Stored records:

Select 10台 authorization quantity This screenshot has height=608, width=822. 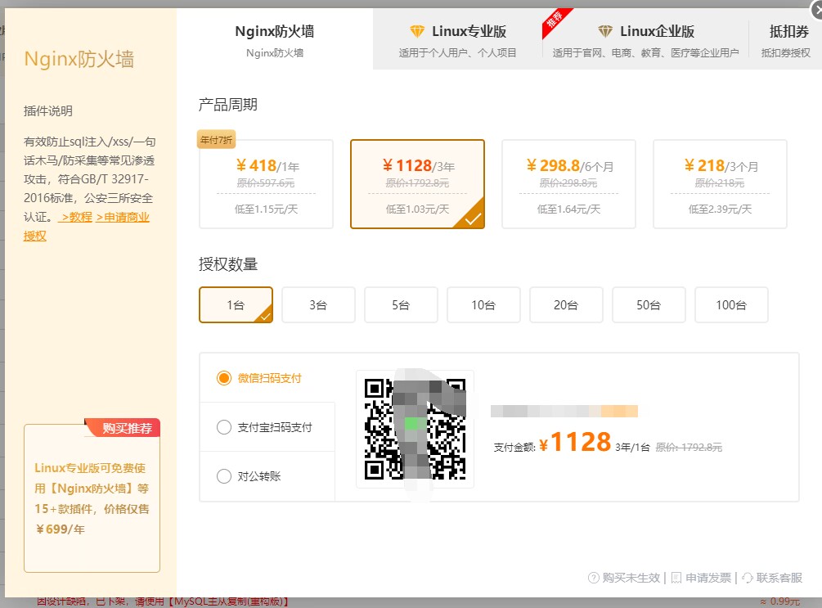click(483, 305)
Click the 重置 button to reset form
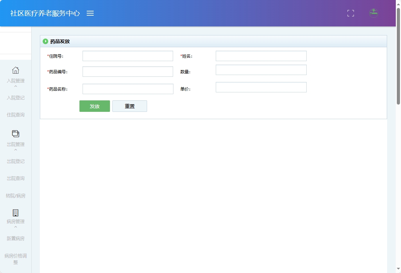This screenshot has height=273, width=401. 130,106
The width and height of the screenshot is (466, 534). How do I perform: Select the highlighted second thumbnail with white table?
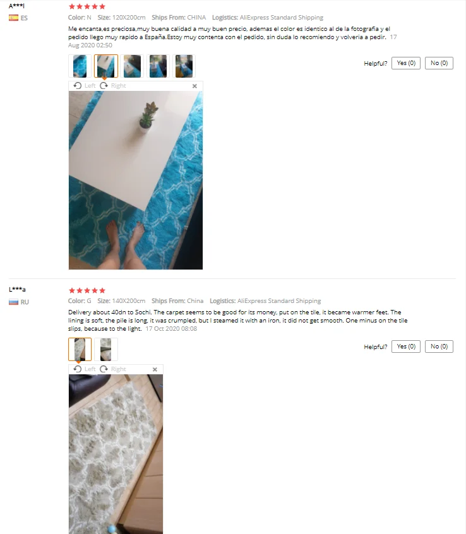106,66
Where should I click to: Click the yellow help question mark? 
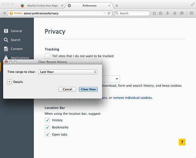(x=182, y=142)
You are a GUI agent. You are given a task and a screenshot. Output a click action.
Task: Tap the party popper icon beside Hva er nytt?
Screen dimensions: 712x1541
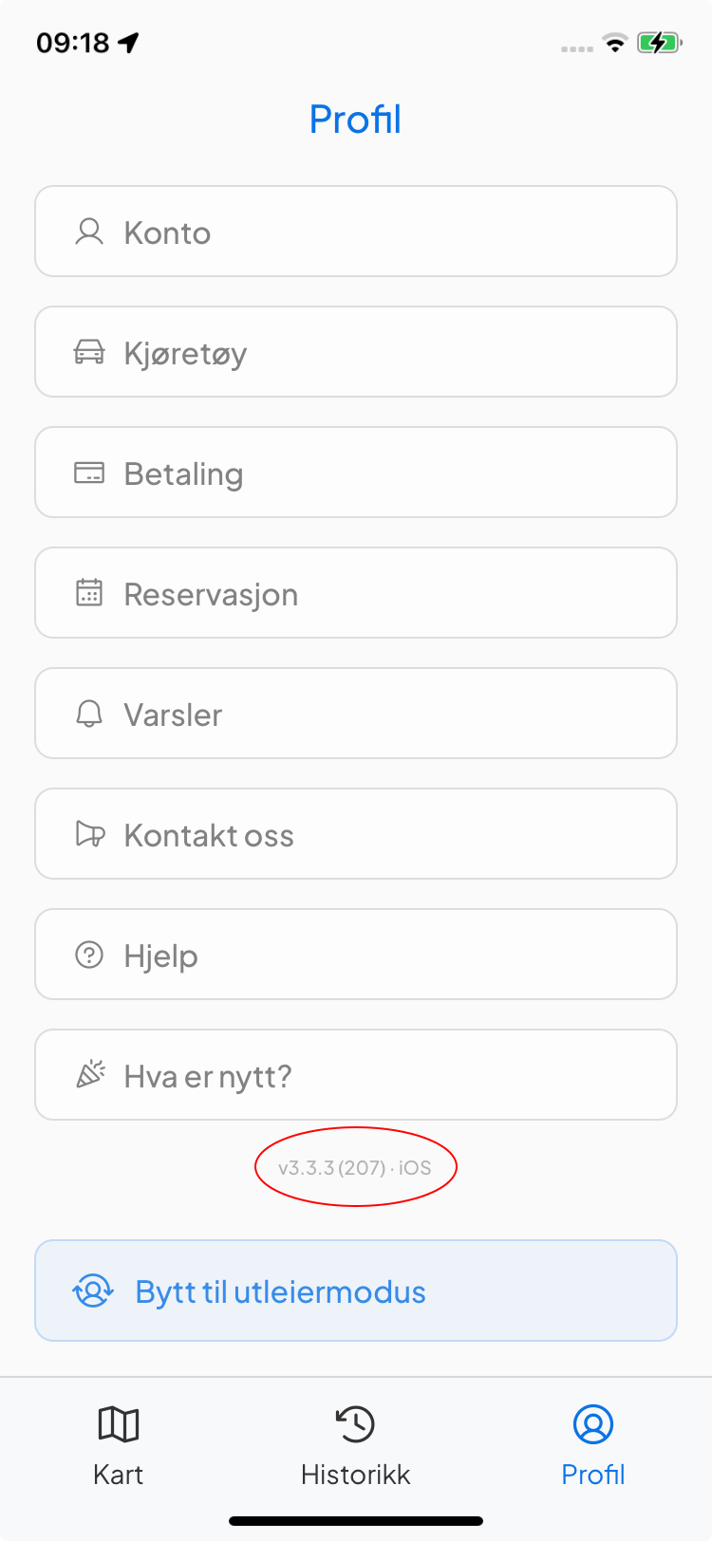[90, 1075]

Exercise instructions:
Nothing but the lines from the one containing "The width and" to the last line of the records should be returned, exactly as they appear and without pictures.

Written response:
The width and height of the screenshot is (466, 534). How do I perform: Select the highlighted second thumbnail with white table?
106,66
Where should I click to: Click the yellow help question mark? 
(x=182, y=142)
You are a GUI agent. You are given a task and a screenshot. Output a click action.
Task: Tap the party popper icon beside Hva er nytt?
Screen dimensions: 712x1541
[90, 1075]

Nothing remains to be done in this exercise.